I am a very competitive person and really get motivated when I see someone out performing me in a task or goal; this is just how I am made up. As a sales manager it is our job to keep our sales staff motivated and challenged to meet the goals of the team and the organization. To be able to do this effectively is a vital part of our job.
As a sales manager I like to think of myself as a cheerleader, a person who is on the sidelines yelling and screaming when you are doing things well, and spitting out Fight Songs and Chants to motivate you to perform well. This is just how I am.
As sales managers we all know how challenging it can be to keep the troops motivated and inspired to accomplish the desired goals. So something that I would do is create daily challenges, weekly challenges, mini-goals, all sorts of Score Boards that I thought would motivate people to do better, because like me, I thought that all people would be motivated by this.
I can remember the very day, (not the exact day) but the individual and situation that taught me this very important lesson that not all people are motivated the same way. As I have stated throughout this book, I inherited a team in my first position as a sales manager. One of the employees I inherited was actually a person who I started working with about two and half years prior. This person actually interviewed me during my initial interview to join the company and their sales force. Once I started my position he served as a mentor to me. When I say mentor, I really mean someone who could tell me how to do something and how not do something, etc. We worked side by side everyday for two and half years. Now keep in mind this person was twice my age as well.
After spending two and half years working with this person, you would assume, I would know what made them tick, what got them excited, what motivated them. For god’s sake, this person actually came to my mother’s house for a holiday dinner, I should know them pretty well.
So I get promoted to run the outside sales team for our company, and then eventually inherit the team that they were still on. So now this person reported to me. I did what most new sales managers do, which is have a meeting and let the team know what the expectations are and how they will be held accountable. This new team that included this person knew exactly what I was going to do, because they had watched it for the last year or so and they worked with me for two and half years side by side.

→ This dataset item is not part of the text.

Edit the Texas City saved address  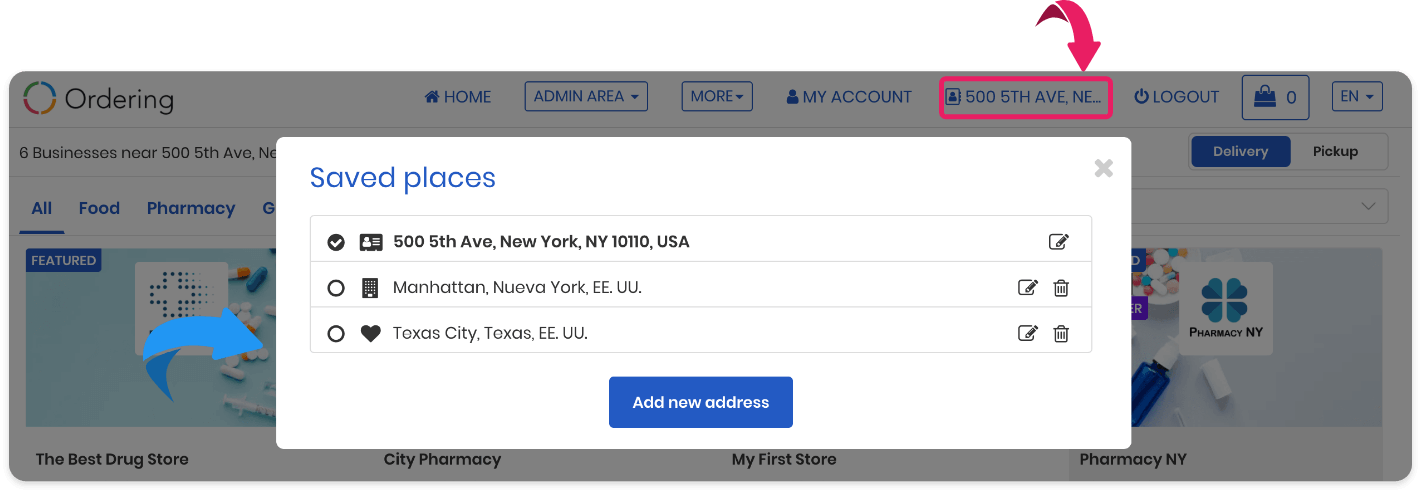point(1027,333)
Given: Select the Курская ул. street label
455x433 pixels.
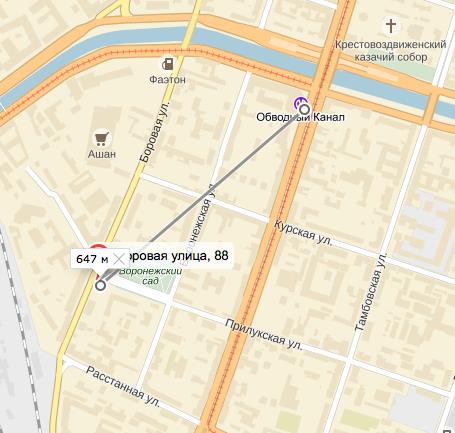Looking at the screenshot, I should point(303,232).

I started incorporating my philosophies and processes into this new team, it was a smooth transition. This person was what I call a middle 60 percenter. I will go into this later in the book. We all know how it is when our goals must be met for the quarter, year-end, or whatever your sales cycle consists of. The pressure gets stronger and usually as a sales manager you will actually try to do more to motivate the team.
In one of the daily or weekly Score Cards that I did, this person was really not making any effort to compete. I was not very happy about it, considering in their role what they did was very vital to our sales team. So I printed off the results of the challenges along with some other reports. We Sales Managers have lots of reports. I pulled this individual to the side and said to them, “Look at these results; you are not competing very well with your colleagues.” Their response are words I will never forget. They said “Brian, I don’t care how well I am competing with my colleagues, I know what I am doing is within your expectations you have set.” The second half of the comment is something I will address later in this book, but the first half of the comment is the real lesson for me. “Brian I don’t care how well I am competing with my colleagues”. These 12 words are words that resonated with me that day and still continue to do so.
First of all fundamental part of leadership is to know your people, which is a lesson I learned, but secondly, I made a decision that I would not measure that person against their colleagues any more. They could care less, if I compared them to others, they would actually get upset. This was a really valuable lesson to me as a new leader. Just because I was motivated by scoreboards and challenges and things like this, it didn’t mean others would be as well. This individual eventually left the company for another position.
Learn what motivates the sales people you lead. Don’t assume, just because they are sales people, that they are motivated by scoreboards and challenges and beating the other sales people.